Auroraは、障害が発生すると、自動的に新しいプライマリのインスタンスにフェイルオーバーします。もし、レプリカが設定されていない場合、新しいプライマリのインスタンスを作成するため、約10分未満で完了します。もし、レプリカを設定済みであれば、レプリカを昇格させることでフェイルオーバーすることができるので、約120秒未満で完了しますが、多くの場合、60秒未満で完了します。このため、Auroraのレプリカを別AZに作成しておくことをオススメします。

Auroraのバックアップ

Auroraは、自動的にバックアップする機能が付いていて、継続的に差分で取っているため、リストアも高速です。この間、データベースへの接続は通常どおりできて、パフォーマンスへの影響もありません。バックアップ保持期間は、1〜35日まで指定できます。もちろん、任意のタイミングでスナップショットを作成することもできます。

MySQLとAuroraの比較

最後に、Amazon RDS for MySQLとAmazon RDS for Auroraの比較について表にしたいと思います。

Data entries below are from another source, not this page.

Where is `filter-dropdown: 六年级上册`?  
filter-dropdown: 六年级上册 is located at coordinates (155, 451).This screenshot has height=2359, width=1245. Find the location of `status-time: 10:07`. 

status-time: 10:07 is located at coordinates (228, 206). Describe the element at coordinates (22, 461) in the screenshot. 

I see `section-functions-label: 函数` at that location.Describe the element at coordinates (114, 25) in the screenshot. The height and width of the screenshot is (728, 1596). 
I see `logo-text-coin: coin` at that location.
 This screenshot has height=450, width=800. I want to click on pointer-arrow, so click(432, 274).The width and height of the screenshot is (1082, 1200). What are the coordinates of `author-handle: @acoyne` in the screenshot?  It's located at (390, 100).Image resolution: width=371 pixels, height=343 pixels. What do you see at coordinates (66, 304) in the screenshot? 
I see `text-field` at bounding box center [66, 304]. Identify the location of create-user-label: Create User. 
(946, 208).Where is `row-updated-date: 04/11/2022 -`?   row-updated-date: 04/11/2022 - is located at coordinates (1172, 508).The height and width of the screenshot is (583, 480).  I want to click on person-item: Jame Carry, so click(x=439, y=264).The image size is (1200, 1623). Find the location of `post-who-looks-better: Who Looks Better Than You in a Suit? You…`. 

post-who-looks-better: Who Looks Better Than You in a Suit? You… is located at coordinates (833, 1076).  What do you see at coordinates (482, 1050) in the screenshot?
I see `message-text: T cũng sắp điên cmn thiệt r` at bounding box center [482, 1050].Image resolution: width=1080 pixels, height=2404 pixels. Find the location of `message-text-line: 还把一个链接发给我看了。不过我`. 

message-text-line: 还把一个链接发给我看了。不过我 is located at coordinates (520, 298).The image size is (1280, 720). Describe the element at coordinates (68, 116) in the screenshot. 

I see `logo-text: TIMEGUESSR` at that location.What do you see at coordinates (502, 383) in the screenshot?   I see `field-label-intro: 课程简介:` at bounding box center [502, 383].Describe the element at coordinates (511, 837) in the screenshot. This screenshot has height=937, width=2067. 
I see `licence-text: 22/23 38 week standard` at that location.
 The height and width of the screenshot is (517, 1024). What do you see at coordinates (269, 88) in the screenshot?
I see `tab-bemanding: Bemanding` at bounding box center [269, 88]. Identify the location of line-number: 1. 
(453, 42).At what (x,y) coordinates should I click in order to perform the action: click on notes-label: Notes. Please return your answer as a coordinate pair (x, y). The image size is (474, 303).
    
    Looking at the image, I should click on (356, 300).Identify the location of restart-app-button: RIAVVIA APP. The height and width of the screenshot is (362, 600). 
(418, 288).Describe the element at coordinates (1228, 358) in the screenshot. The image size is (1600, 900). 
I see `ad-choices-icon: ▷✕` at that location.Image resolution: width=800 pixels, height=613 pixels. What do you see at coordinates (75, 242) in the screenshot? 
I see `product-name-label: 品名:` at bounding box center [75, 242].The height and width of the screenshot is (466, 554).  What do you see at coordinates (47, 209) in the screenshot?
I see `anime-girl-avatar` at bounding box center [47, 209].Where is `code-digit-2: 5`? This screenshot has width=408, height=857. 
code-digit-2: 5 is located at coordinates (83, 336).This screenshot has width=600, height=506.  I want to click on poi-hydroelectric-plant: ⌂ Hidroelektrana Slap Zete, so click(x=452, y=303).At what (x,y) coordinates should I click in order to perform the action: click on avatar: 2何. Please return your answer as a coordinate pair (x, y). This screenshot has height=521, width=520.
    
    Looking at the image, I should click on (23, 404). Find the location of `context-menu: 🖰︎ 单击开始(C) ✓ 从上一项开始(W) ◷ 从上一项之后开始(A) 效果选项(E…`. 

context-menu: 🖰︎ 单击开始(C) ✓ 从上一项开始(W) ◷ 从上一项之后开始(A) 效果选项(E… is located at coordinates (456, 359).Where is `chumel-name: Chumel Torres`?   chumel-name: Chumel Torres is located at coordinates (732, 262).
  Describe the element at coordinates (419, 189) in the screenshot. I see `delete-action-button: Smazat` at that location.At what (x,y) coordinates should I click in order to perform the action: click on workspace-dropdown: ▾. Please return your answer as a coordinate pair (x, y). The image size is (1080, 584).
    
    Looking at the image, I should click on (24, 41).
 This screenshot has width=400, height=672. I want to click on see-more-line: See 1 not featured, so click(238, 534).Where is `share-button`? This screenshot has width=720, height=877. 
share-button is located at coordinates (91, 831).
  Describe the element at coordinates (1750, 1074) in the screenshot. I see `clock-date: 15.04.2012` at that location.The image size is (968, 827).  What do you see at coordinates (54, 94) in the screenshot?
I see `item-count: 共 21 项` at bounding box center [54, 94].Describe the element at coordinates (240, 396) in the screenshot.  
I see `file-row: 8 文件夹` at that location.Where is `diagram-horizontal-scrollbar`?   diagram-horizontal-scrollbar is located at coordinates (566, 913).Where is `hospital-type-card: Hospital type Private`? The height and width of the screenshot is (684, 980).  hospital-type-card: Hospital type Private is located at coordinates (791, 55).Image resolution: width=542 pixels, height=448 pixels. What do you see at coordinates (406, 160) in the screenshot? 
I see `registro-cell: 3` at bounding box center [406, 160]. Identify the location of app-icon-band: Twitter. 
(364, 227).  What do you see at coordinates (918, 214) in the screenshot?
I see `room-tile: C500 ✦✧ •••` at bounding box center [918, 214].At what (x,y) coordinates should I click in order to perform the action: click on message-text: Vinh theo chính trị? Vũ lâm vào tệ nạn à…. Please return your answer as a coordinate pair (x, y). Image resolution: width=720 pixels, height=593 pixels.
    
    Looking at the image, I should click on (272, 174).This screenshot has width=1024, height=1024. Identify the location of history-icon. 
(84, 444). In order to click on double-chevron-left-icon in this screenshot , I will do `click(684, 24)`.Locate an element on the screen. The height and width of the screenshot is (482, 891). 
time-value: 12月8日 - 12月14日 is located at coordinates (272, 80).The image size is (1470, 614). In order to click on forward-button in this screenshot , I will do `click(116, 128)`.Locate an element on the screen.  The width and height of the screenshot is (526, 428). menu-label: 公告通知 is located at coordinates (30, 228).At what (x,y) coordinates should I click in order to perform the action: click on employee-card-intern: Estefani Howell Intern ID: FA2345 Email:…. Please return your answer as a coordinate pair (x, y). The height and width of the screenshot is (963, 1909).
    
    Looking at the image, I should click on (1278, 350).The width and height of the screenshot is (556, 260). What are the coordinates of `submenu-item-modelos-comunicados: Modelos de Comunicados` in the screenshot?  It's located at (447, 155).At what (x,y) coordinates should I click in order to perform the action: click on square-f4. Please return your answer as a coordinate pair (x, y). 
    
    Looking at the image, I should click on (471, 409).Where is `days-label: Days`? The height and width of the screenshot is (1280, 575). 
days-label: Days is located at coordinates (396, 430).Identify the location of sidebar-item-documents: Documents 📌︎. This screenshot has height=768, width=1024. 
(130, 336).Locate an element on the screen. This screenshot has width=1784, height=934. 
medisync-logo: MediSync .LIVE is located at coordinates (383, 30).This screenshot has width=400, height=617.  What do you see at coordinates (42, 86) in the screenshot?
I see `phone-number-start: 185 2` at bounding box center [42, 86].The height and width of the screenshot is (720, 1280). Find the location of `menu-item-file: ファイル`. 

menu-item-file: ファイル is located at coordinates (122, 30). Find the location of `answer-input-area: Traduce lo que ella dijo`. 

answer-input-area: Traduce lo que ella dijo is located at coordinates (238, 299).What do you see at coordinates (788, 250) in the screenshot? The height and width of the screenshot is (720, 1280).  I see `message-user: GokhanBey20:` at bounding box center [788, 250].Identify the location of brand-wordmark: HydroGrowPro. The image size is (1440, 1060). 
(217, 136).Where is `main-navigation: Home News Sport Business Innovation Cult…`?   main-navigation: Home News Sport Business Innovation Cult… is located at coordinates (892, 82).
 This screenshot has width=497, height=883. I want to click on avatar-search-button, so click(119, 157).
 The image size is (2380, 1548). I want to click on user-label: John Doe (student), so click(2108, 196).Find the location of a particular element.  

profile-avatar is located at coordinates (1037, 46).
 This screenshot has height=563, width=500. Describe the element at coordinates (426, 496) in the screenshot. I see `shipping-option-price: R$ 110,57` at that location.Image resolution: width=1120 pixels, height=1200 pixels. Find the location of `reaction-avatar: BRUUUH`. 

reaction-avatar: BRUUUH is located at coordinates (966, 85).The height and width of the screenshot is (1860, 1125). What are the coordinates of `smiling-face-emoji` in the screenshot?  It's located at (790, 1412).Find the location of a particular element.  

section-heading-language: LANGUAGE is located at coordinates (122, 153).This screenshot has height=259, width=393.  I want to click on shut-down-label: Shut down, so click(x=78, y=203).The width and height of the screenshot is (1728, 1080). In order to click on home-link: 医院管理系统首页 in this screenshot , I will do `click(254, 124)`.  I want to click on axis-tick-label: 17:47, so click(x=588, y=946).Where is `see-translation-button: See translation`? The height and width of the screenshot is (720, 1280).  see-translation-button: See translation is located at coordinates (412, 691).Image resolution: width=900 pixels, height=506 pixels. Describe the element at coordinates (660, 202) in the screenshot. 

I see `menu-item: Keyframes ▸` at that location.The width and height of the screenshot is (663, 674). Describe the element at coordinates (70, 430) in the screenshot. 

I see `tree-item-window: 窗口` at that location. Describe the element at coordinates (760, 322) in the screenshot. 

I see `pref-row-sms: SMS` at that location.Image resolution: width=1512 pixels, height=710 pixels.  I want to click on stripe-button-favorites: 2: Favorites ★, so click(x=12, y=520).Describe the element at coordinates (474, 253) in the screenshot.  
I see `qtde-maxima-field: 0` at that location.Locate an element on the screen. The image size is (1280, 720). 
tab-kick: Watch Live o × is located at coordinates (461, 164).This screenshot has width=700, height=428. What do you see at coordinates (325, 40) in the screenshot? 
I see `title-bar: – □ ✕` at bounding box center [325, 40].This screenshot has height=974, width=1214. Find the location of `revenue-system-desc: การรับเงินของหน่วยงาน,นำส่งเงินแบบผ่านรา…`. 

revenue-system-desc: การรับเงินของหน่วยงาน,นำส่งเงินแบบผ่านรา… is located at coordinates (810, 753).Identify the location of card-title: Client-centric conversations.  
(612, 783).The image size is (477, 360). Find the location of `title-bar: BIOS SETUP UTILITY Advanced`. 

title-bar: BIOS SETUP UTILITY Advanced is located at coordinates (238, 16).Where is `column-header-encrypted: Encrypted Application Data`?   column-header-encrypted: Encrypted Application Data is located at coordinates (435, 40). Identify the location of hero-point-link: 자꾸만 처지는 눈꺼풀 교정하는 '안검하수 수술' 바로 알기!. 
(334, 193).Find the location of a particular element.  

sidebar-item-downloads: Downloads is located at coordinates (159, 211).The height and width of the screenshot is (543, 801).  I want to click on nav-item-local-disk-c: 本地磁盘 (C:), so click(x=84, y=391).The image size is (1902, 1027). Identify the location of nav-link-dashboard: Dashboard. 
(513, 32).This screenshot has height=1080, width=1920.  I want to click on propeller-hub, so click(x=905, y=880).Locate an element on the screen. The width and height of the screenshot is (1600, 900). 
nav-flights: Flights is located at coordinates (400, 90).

機能 Amazon RDS for Aurora Amazon RDS for MySQL
読み込みスケーリング 最大15個。書き込み時のパフォーマンスへの影響は小さい 最大5個。書き込み時のパフォーマンスへの影響は注意が必要。
フェイルオーバーターゲット 自動フェイルオーバー。データ損失無し。 リードレプリカを手動で昇格させることで可能。データ損失の可能性あり。(MultiAZ構成ならデータ損失の可能性は低いけど書き込みのパフォーマンスに影響あり)
フェイルオーバー時間 シングル構成なら10分未満。レプリカ構成なら2分秒未満(多くの場合1分未満)。 1-2分程度で完了することが多い。大きなインスタンスタイプを指定することで高速化。データサイズやテーブル数、コミットされていないトランザクションなどにも左右されます。
MySQLバージョン MySQL 5.6 MySQL 5.1、5.5、5.6
AWSリージョン対応 プレビュー中のため、US East (N. Virginia:us-east-1) リージョンのみ 全てのリージョン
MySQLストレージエンジン対応 InnoDBのみ。他からのインポート時はInnoDBに強制変換されます。 MyISAMとInnoDB
リードレプリカのストレージエンジン対応 InnoDBのみ。 MyISAMとInnoDB

まとめ

簡単にまとめます。Auroraを利用する際は、レプリカを1つ以上作成して別AZに配置すること。書き込みはプライマリのみ。クラスタボリュームは、単一の仮想ボリューム。同時に複数のディスクに書き込まれる。キャッシュ機構は別管理で効率良い。レプリカラグは小さい。クラッシュリカバリ早い。フェイルオーバーは60秒未満。自動バックアップ。以上です。Amazon Auroraスゴイね!